Geopolitical Leverage
Every cubic meter of gas flowing east is one less flowing west. Beijing gains influence as Russia’s most important energy customer while tilting the global energy balance further away from Western dominance.
Europe’s Energy Slowdown
This is where the consequences bite hardest.
Europe, once the world’s most attractive gas market, is now left scrambling. Instead of low-cost Russian pipeline gas, European industries must rely on high-cost LNG imports from the U.S. and the Middle East.
The outcome is predictable:
Higher energy bills for households and businesses.
Higher inflation across the continent.
A weakened industrial base, particularly in Germany, is the EU’s economic engine.
Factories that once gave Europe global competitiveness now face costs that Chinese competitors — backed by cheap Russian gas — do not.

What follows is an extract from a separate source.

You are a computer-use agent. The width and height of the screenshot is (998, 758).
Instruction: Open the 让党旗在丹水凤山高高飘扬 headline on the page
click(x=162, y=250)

As Kirill Dmitriev, head of Russia’s sovereign wealth fund, bluntly remarked:
“Low-cost, dependable Russian gas that powered Europe’s success will now power China’s.”
Mongolia: The Silent Winner
There is one quiet beneficiary in this story: Mongolia.
For decades, Ukraine profited as a transit hub for Russian gas heading into Europe. With Power of Siberia 2, Mongolia assumes this role. The pipeline will generate billions in transit fees and elevate Ulaanbaatar’s importance as a strategic energy corridor between Moscow and Beijing.
Geopolitical Implications
This pipeline is far more than a construction project. It is a geopolitical statement.
It signals the rise of a new Eurasian energy axis — Russia, China, and Mongolia, with ambitions that could one day extend to India — standing in direct opposition to Western dominance.
It underscores the limits of Western sanctions. No matter how much Brussels or Washington attempts to isolate Moscow, Russia finds new partners. Beijing, in particular, is willing to fill the gap.
It highlights Europe’s vulnerability. Leadership in Brussels may change in the coming months or years, but the consequences of past decisions — high energy prices, inflation, and deindustrialization — will haunt Europe for decades, perhaps centuries.
And it crystallizes a sobering reality: while Europe overpays for energy, China consolidates its long-term advantage — an advantage that accelerates its rise as a global superpower, challenging both the U.S. and the EU.
As the global energy map is redrawn, one truth stands clear:
What once fueled Europe will now fuel China.
And the world will never be the same again.